Word for word, retype the records below.

=== Begin Enclosure ===

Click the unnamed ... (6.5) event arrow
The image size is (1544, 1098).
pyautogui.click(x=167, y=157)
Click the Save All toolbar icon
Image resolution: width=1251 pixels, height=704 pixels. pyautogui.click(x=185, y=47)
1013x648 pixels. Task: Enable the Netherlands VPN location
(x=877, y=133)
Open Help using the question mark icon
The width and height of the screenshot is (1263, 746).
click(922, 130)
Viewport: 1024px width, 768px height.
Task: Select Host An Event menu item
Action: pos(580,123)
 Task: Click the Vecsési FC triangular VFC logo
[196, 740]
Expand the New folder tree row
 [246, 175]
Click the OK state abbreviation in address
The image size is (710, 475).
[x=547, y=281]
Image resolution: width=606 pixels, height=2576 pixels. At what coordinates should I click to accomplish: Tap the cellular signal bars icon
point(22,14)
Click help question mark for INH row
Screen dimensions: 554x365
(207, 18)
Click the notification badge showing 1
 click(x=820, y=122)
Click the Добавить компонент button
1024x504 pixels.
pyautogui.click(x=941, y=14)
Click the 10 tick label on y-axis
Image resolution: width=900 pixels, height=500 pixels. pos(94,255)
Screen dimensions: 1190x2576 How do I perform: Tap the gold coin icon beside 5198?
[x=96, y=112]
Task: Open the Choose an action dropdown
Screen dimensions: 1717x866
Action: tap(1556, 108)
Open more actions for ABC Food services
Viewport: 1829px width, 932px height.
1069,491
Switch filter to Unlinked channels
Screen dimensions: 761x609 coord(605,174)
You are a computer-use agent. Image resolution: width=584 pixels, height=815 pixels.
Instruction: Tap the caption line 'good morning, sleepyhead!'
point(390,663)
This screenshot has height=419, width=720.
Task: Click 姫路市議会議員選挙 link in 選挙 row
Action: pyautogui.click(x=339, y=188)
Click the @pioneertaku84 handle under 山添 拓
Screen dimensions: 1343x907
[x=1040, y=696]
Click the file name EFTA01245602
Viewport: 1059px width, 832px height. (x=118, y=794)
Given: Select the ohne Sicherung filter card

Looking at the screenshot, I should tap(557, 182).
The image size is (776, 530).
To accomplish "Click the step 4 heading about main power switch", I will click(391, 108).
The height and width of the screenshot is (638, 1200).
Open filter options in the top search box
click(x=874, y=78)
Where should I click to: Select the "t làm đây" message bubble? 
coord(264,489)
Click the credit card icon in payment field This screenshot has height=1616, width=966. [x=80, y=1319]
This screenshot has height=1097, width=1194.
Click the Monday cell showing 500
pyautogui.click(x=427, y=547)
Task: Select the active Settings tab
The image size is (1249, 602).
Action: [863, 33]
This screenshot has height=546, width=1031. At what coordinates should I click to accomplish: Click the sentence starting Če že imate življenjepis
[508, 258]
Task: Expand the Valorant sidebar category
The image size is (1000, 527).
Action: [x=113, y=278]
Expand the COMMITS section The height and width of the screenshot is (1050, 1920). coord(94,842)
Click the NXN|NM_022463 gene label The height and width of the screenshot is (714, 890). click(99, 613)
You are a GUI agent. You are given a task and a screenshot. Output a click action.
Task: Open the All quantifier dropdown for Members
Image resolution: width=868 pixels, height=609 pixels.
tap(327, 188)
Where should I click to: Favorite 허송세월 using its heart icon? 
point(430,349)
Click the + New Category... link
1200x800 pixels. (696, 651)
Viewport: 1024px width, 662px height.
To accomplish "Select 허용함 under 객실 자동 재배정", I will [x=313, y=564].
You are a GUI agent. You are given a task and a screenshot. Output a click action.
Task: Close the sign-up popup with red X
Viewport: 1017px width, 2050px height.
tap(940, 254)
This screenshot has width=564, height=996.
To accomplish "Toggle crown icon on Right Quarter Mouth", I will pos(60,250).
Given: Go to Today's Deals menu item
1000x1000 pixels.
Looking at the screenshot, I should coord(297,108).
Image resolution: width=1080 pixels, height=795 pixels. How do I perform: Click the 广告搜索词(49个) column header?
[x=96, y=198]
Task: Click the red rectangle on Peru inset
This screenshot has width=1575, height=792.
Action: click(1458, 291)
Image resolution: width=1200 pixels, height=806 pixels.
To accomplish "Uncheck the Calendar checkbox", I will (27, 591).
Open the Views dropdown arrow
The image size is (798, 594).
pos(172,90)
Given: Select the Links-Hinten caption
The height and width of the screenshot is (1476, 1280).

=== End Enclosure ===

RESPONSE:
Click the unnamed ... (6.5) event arrow
The image size is (1544, 1098).
pyautogui.click(x=167, y=157)
Click the Save All toolbar icon
Image resolution: width=1251 pixels, height=704 pixels. pyautogui.click(x=185, y=47)
1013x648 pixels. Task: Enable the Netherlands VPN location
(x=877, y=133)
Open Help using the question mark icon
The width and height of the screenshot is (1263, 746).
click(922, 130)
Viewport: 1024px width, 768px height.
Task: Select Host An Event menu item
Action: pos(580,123)
 Task: Click the Vecsési FC triangular VFC logo
[196, 740]
Expand the New folder tree row
 [246, 175]
Click the OK state abbreviation in address
The image size is (710, 475).
[x=547, y=281]
Image resolution: width=606 pixels, height=2576 pixels. At what coordinates should I click to accomplish: Tap the cellular signal bars icon
point(22,14)
Click help question mark for INH row
Screen dimensions: 554x365
(207, 18)
Click the notification badge showing 1
 click(x=820, y=122)
Click the Добавить компонент button
1024x504 pixels.
pyautogui.click(x=941, y=14)
Click the 10 tick label on y-axis
Image resolution: width=900 pixels, height=500 pixels. pos(94,255)
Screen dimensions: 1190x2576 How do I perform: Tap the gold coin icon beside 5198?
[x=96, y=112]
Task: Open the Choose an action dropdown
Screen dimensions: 1717x866
Action: tap(1556, 108)
Open more actions for ABC Food services
Viewport: 1829px width, 932px height.
1069,491
Switch filter to Unlinked channels
Screen dimensions: 761x609 coord(605,174)
You are a computer-use agent. Image resolution: width=584 pixels, height=815 pixels.
Instruction: Tap the caption line 'good morning, sleepyhead!'
point(390,663)
This screenshot has height=419, width=720.
Task: Click 姫路市議会議員選挙 link in 選挙 row
Action: pyautogui.click(x=339, y=188)
Click the @pioneertaku84 handle under 山添 拓
Screen dimensions: 1343x907
[x=1040, y=696]
Click the file name EFTA01245602
Viewport: 1059px width, 832px height. (x=118, y=794)
Given: Select the ohne Sicherung filter card

Looking at the screenshot, I should tap(557, 182).
The image size is (776, 530).
To accomplish "Click the step 4 heading about main power switch", I will click(391, 108).
The height and width of the screenshot is (638, 1200).
Open filter options in the top search box
click(x=874, y=78)
Where should I click to: Select the "t làm đây" message bubble? 
coord(264,489)
Click the credit card icon in payment field This screenshot has height=1616, width=966. [x=80, y=1319]
This screenshot has height=1097, width=1194.
Click the Monday cell showing 500
pyautogui.click(x=427, y=547)
Task: Select the active Settings tab
The image size is (1249, 602).
Action: [863, 33]
This screenshot has height=546, width=1031. At what coordinates should I click to accomplish: Click the sentence starting Če že imate življenjepis
[508, 258]
Task: Expand the Valorant sidebar category
The image size is (1000, 527).
Action: [x=113, y=278]
Expand the COMMITS section The height and width of the screenshot is (1050, 1920). coord(94,842)
Click the NXN|NM_022463 gene label The height and width of the screenshot is (714, 890). click(99, 613)
You are a GUI agent. You are given a task and a screenshot. Output a click action.
Task: Open the All quantifier dropdown for Members
Image resolution: width=868 pixels, height=609 pixels.
tap(327, 188)
Where should I click to: Favorite 허송세월 using its heart icon? 
point(430,349)
Click the + New Category... link
1200x800 pixels. (696, 651)
Viewport: 1024px width, 662px height.
To accomplish "Select 허용함 under 객실 자동 재배정", I will [x=313, y=564].
You are a GUI agent. You are given a task and a screenshot. Output a click action.
Task: Close the sign-up popup with red X
Viewport: 1017px width, 2050px height.
tap(940, 254)
This screenshot has width=564, height=996.
To accomplish "Toggle crown icon on Right Quarter Mouth", I will pos(60,250).
Given: Go to Today's Deals menu item
1000x1000 pixels.
Looking at the screenshot, I should coord(297,108).
Image resolution: width=1080 pixels, height=795 pixels. How do I perform: Click the 广告搜索词(49个) column header?
[x=96, y=198]
Task: Click the red rectangle on Peru inset
This screenshot has width=1575, height=792.
Action: click(1458, 291)
Image resolution: width=1200 pixels, height=806 pixels.
To accomplish "Uncheck the Calendar checkbox", I will (27, 591).
Open the Views dropdown arrow
The image size is (798, 594).
pos(172,90)
Given: Select the Links-Hinten caption
The height and width of the screenshot is (1476, 1280).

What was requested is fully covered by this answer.